Where rooms come together at a threshold, different floors often meet. With the popularity of tile, this is often one tile floor meeting another tile floor. When this occurs, a small transition is usually created at the threshold. Although you do not need to use decorative tile transitions, if your tile floor is meeting a carpet floor or wooden floor, you might consider this option. Tile transitions create a decorative entrance into any room.
One of the simplest transitions across a threshold is a line of plain, square tiles. As these are the transition tiles, they're much smaller than the ones used on the floor throughout the room. Each of these squares is approximately 2 to 3 inches across. Because they are smaller, they create a visual division line. Your design options include color choice. The two most obvious choices are to use one of the tile selections you have in the rooms coming together. Typically, you would use the ones in which the threshold is actually located. Another option is to use both tile choices and alternate them, tying the transition together with both colors. A third option is to use a contrasting tile that looks nice next to either tile, creating a distinct border between rooms.
A popular transition is a diamond pattern. Again, the tiles in the threshold line are much smaller, in the 2 to 3 inch size. Instead of orienting them across the threshold as side-by-side squares, turn the squares on a point, creating a line of diamonds. Between each diamond, triangular shaped gaps appear. To fill these spaces, cut the smaller square tiles on the diagonal, creating the needed triangles. Again, for color options, you can use the tile pattern from one of the rooms, or use the diamonds from one tile and the filler triangles from the other. Or you can use an entirely different tile for more contrast.

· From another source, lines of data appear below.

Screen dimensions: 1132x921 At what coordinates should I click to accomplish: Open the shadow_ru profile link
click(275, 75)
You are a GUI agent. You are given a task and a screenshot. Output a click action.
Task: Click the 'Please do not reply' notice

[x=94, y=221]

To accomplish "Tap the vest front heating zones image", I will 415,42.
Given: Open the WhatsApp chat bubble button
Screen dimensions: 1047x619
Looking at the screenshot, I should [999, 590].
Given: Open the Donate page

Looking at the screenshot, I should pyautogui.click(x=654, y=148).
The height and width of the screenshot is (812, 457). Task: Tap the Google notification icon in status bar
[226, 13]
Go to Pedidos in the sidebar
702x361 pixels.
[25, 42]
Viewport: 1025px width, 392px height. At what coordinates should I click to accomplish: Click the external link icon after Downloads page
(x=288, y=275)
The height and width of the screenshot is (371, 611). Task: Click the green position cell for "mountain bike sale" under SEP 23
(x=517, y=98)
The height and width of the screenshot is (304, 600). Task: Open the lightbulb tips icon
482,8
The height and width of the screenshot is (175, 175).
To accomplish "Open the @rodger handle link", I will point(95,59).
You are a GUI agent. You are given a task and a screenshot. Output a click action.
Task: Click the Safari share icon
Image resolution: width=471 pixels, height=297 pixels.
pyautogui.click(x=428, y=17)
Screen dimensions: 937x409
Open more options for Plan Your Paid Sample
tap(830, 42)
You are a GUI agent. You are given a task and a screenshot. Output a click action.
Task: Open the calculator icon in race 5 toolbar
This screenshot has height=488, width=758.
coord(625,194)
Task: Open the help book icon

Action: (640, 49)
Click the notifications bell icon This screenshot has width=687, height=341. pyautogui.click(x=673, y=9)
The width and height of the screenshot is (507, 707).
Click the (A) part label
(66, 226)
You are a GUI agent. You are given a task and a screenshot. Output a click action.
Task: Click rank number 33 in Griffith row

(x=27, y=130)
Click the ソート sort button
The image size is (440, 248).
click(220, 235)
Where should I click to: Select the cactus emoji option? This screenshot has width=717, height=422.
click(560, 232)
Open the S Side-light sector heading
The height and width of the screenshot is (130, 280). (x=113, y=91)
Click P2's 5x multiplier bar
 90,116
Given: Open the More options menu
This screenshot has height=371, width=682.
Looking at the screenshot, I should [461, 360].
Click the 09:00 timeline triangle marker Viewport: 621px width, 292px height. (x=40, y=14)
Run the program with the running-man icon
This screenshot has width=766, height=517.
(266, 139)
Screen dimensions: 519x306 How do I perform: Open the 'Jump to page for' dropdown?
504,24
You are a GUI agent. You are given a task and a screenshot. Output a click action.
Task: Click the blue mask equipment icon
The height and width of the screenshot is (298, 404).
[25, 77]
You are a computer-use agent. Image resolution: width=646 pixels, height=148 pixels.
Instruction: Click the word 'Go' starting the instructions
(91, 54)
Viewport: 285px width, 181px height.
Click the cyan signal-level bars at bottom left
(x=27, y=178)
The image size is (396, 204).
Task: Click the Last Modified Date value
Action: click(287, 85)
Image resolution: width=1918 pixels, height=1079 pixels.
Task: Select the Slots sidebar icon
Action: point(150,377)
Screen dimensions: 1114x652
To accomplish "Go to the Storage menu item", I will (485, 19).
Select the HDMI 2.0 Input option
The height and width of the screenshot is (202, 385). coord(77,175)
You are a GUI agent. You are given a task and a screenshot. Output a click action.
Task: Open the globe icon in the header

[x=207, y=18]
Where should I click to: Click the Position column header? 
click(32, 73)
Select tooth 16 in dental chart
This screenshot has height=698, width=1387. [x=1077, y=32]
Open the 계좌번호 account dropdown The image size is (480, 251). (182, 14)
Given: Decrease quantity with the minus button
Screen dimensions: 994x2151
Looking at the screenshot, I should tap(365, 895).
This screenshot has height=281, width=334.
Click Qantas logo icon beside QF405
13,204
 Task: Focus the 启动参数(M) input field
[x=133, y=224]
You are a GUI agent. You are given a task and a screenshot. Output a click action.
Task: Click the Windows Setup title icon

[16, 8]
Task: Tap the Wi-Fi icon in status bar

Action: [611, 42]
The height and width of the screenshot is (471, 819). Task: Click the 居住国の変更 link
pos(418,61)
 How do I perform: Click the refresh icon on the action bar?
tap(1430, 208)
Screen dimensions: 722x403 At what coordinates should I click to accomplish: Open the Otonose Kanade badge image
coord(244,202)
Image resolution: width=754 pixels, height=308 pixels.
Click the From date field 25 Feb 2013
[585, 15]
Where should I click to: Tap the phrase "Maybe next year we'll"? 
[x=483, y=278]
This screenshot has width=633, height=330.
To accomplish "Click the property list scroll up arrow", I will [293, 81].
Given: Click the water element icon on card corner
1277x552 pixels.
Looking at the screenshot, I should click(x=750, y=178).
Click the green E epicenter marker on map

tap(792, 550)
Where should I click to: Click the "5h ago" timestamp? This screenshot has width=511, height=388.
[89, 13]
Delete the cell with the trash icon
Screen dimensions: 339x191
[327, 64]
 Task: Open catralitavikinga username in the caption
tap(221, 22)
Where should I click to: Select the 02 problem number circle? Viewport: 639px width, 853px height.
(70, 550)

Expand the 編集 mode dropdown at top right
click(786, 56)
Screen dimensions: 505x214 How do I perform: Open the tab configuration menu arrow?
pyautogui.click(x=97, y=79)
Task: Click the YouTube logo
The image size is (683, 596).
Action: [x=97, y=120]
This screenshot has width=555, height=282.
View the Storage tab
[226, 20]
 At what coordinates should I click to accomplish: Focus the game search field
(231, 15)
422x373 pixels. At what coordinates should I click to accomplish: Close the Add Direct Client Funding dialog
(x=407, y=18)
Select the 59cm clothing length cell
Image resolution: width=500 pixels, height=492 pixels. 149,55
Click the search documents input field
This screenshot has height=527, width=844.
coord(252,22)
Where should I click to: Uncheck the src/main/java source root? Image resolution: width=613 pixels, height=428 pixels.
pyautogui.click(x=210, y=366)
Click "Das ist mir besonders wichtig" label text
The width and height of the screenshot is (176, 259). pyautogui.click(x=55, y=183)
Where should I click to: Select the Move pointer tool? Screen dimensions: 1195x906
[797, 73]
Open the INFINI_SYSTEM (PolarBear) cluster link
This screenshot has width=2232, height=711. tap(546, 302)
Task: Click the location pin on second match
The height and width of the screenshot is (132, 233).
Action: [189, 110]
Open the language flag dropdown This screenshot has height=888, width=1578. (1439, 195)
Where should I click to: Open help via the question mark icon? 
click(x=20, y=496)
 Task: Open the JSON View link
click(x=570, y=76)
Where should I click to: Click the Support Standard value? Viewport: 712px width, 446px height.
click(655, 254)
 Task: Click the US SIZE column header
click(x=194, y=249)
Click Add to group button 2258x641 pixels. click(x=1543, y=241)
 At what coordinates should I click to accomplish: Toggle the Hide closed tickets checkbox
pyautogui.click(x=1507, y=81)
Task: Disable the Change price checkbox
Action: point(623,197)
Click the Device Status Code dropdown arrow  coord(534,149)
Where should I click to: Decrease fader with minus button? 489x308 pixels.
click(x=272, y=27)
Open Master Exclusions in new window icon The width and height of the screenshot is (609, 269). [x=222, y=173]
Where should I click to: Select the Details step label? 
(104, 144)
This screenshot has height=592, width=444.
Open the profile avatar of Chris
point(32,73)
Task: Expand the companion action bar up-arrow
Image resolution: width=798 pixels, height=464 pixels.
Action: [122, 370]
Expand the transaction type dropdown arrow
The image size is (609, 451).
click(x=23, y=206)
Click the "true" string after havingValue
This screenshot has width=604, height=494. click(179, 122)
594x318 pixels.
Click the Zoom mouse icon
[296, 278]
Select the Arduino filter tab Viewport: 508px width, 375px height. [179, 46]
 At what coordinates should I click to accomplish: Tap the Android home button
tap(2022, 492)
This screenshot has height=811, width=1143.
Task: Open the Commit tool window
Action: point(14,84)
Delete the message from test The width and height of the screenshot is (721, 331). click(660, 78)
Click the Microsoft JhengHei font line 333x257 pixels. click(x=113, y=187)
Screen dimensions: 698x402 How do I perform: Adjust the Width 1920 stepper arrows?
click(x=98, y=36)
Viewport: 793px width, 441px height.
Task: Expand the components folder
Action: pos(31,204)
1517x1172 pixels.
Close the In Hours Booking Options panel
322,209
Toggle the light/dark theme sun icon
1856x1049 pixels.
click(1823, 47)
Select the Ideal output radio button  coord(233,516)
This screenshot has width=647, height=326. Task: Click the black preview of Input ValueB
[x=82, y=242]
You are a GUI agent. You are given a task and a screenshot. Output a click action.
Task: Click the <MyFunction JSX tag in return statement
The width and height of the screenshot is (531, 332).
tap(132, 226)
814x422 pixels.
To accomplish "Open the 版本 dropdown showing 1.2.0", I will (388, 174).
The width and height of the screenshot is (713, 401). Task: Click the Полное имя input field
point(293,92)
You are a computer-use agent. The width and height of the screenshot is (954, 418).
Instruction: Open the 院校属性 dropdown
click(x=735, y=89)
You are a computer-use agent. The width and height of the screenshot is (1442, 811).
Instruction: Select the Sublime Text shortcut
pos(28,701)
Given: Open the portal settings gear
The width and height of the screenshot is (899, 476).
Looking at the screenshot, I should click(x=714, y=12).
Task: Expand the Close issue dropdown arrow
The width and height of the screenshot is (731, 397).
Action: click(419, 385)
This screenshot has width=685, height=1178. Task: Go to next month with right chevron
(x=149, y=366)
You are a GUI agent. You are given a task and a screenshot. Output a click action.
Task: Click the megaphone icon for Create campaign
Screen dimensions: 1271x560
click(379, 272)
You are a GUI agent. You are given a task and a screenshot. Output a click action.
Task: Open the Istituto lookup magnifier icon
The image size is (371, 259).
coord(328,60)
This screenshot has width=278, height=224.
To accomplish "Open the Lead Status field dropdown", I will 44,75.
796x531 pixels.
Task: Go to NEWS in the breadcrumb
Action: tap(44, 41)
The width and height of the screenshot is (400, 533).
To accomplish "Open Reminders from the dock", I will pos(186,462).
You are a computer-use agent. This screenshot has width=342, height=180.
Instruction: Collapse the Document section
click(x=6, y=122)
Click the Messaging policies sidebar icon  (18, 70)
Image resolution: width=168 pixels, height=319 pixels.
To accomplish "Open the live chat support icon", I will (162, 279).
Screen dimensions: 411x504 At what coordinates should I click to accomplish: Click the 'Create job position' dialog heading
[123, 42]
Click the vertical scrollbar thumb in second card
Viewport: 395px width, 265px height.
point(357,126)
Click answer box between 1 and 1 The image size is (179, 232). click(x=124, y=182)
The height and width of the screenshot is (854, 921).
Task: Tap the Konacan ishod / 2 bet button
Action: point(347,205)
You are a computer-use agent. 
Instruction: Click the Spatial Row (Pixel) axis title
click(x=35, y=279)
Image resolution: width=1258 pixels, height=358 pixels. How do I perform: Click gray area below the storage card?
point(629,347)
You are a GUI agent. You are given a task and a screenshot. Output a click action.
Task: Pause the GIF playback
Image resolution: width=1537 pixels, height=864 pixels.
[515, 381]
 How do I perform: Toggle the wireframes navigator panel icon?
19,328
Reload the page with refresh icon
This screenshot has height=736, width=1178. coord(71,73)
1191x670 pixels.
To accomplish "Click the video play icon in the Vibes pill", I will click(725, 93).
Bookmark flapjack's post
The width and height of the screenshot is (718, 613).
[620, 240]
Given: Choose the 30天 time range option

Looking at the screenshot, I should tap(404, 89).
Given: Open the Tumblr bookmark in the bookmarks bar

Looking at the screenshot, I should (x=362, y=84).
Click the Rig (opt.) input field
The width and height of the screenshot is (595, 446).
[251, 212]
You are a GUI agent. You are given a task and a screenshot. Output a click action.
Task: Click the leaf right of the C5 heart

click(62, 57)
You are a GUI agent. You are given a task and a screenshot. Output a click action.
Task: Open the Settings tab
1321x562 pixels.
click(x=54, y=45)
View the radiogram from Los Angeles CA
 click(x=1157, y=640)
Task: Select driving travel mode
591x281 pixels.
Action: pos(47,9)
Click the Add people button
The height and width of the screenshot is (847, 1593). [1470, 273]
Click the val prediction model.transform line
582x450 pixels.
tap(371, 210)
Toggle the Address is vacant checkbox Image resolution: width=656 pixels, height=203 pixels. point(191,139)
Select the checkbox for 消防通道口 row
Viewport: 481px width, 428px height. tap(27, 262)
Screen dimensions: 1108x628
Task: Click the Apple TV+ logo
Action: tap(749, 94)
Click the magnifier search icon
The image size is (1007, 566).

For the zigzag transition, all the smaller square tiles are cut along the diagonal, creating triangles. These triangles are then placed in a line along the threshold, pieced back together into squares. However, the diagonal cut line is alternated so that in the first "square" the cut runs diagonally upward to the right. In the neighboring "square" the cut runs diagonally downward to the right. By reversing this again and again, a zigzag is created. As with other tile transitions, you can opt for a single color, using one of the joining rooms' tiles, use both tiles for a more blended transition, or use a different tile entirely.